The American Cancer Society has found that the chance of getting breast cancer increases as a woman gets older. Nearly eight out of 10 breast cancers are found in women over the age of 50. Although men can get breast cancer, it is 100 times more common in women. Also, the chance of a woman having invasive breast cancer at some point in her is life is one in eight.

Over 200,000 women in the United States will be diagnosed with invasive breast cancer during 2006. In many cases breast cancer is a malignant cancerous tumor that starts from cells of the breast, however, there are fibrocystic breast changes that are benign or non-cancerous. Five to ten percent of all breast cancers are considered inherited mutations. A high level of alcohol intake increases the risk of breast cancer, according to the American Cancer Society.

Although the risk of breast cancer is small for people of the ages 18 to 22, it is recommended that all women begin performing self breast examination by the age of 20, according to the American Cancer Society.

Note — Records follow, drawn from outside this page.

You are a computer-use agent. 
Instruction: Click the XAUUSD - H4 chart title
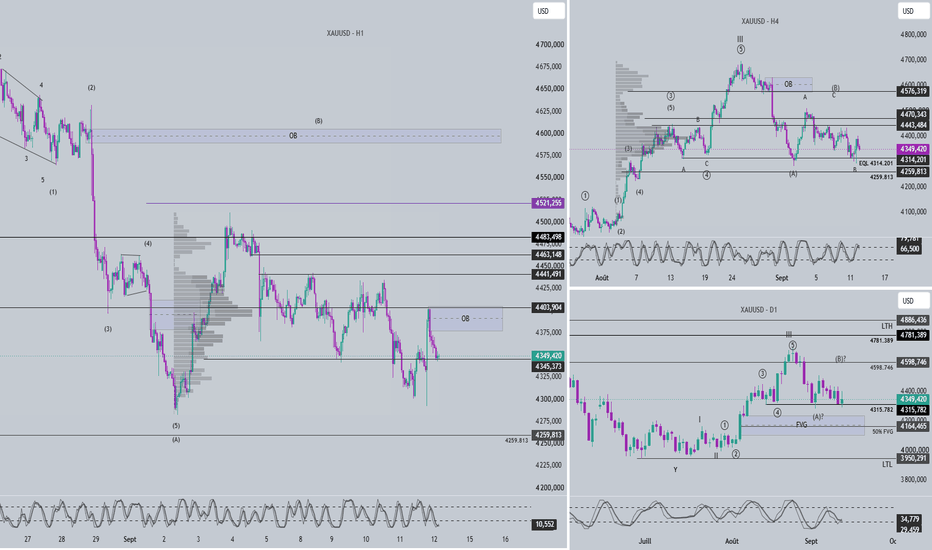pos(760,21)
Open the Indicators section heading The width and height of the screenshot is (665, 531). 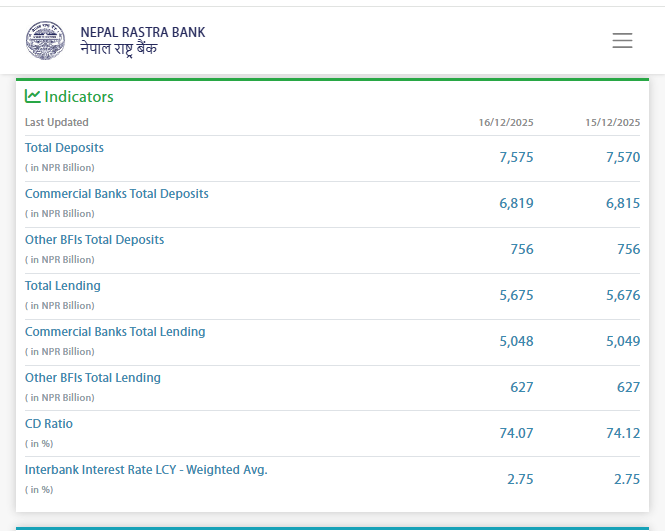click(79, 97)
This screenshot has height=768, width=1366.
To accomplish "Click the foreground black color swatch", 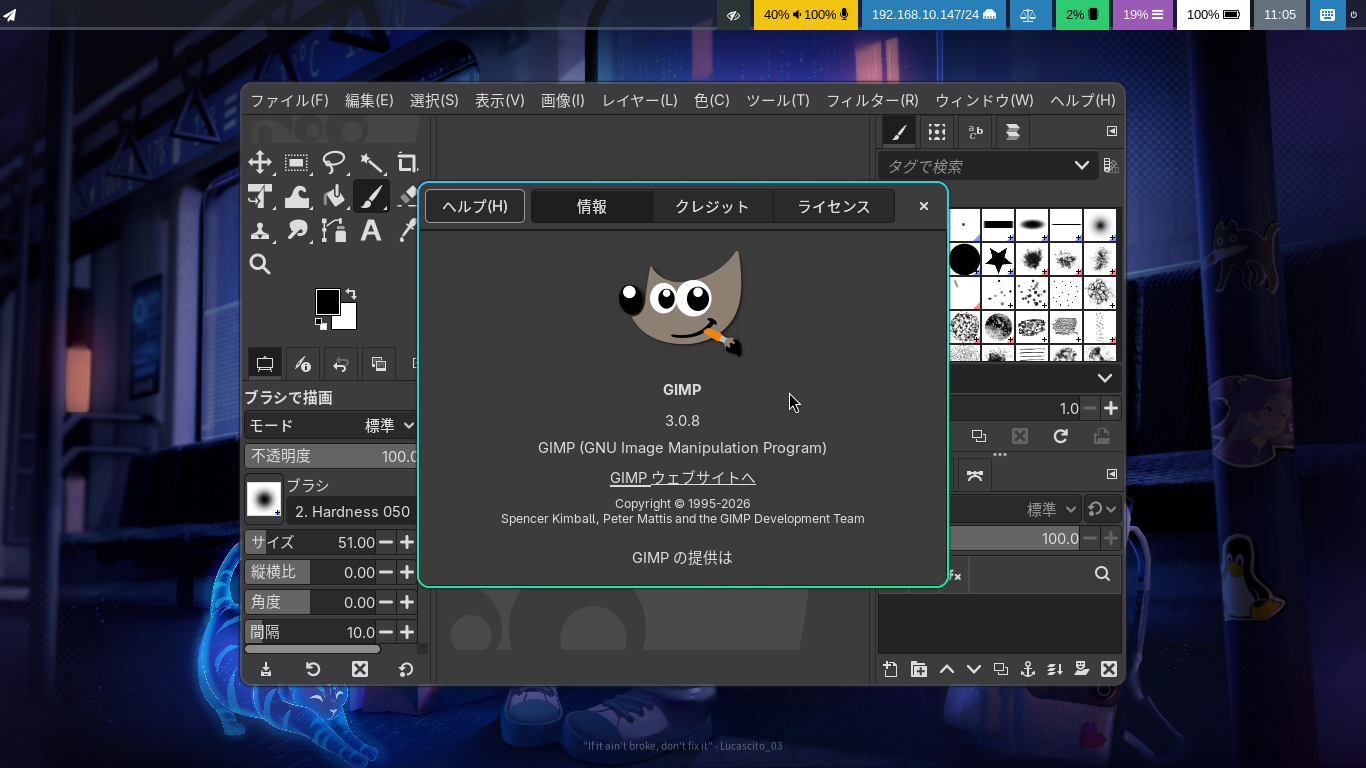I will click(326, 300).
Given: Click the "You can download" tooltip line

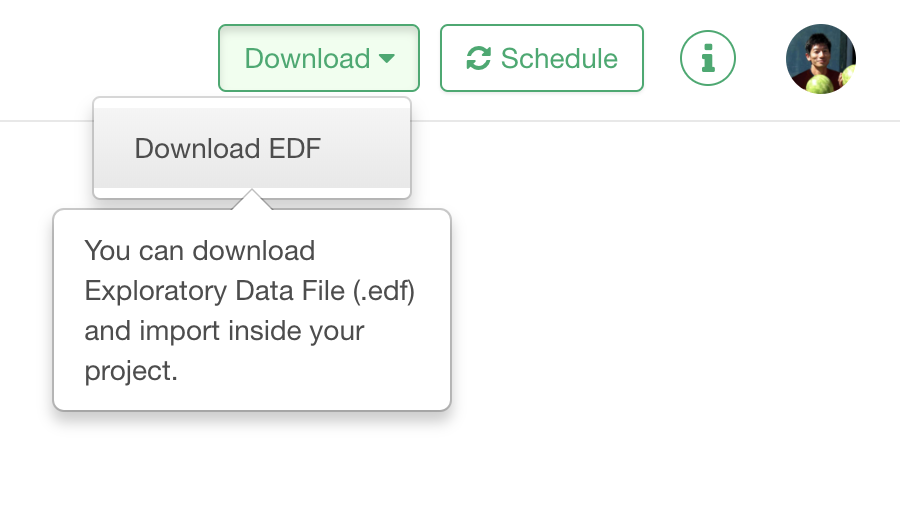Looking at the screenshot, I should 200,251.
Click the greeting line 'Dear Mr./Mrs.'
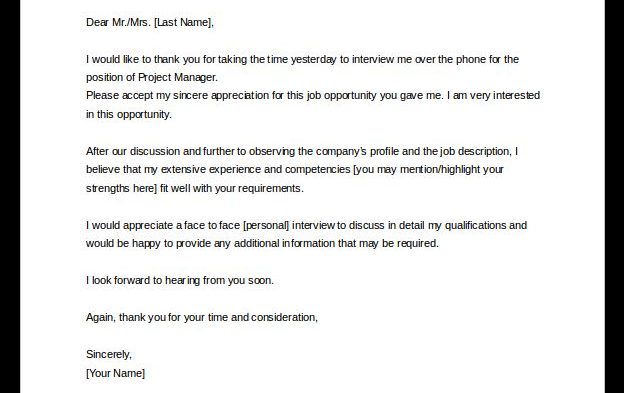Image resolution: width=624 pixels, height=393 pixels. pos(119,22)
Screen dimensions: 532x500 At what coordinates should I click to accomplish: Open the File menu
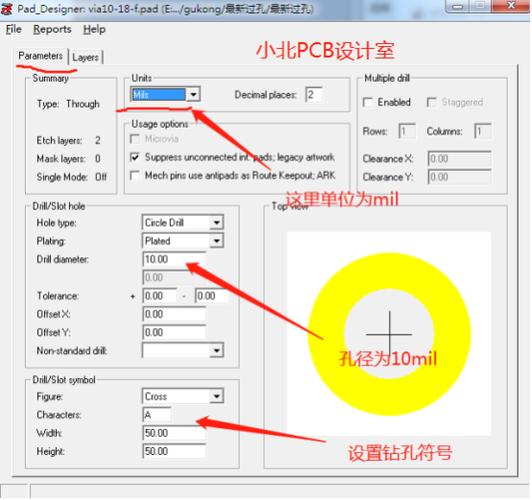[x=14, y=29]
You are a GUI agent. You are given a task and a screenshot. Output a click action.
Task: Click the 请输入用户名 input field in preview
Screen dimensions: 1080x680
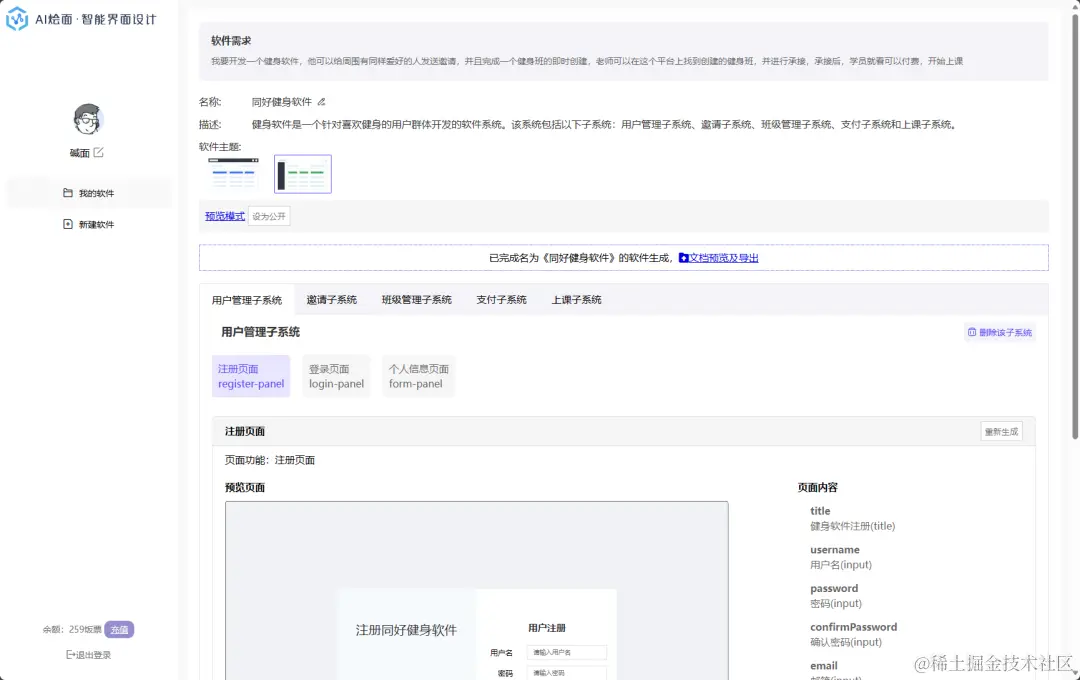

Fitzgerald said, “Early detection is key. Students should encourage their mothers and grandmothers to go for tests. Students can also read information about breast cancer so they can inform themselves or participate in the walk that is held every year for the fight against breast cancer.”

Tara Powers, a freshman chemistry major, has participated in some of the activities that health services has provided for students, such as reading the pamphlets that are being provided and taking the quiz.

Powers said, “Since I’ve learned more about breast cancer Even guys should participate more in becoming aware of breast cancer. Women know about prostate cancer and stuff, men should share the same knowledge of women, because breast cancer could affect them too.”

Fitzgerald encourages all students to participate in the quiz that health services is sponsoring, so they can learn more about breast cancer. The quizzes are located outside of health services.

Galen said, “It’s great that health services is doing so much to help raise awareness for breast cancer. You always think you’re going to be the one not to get it, but there is always that chance that you could.”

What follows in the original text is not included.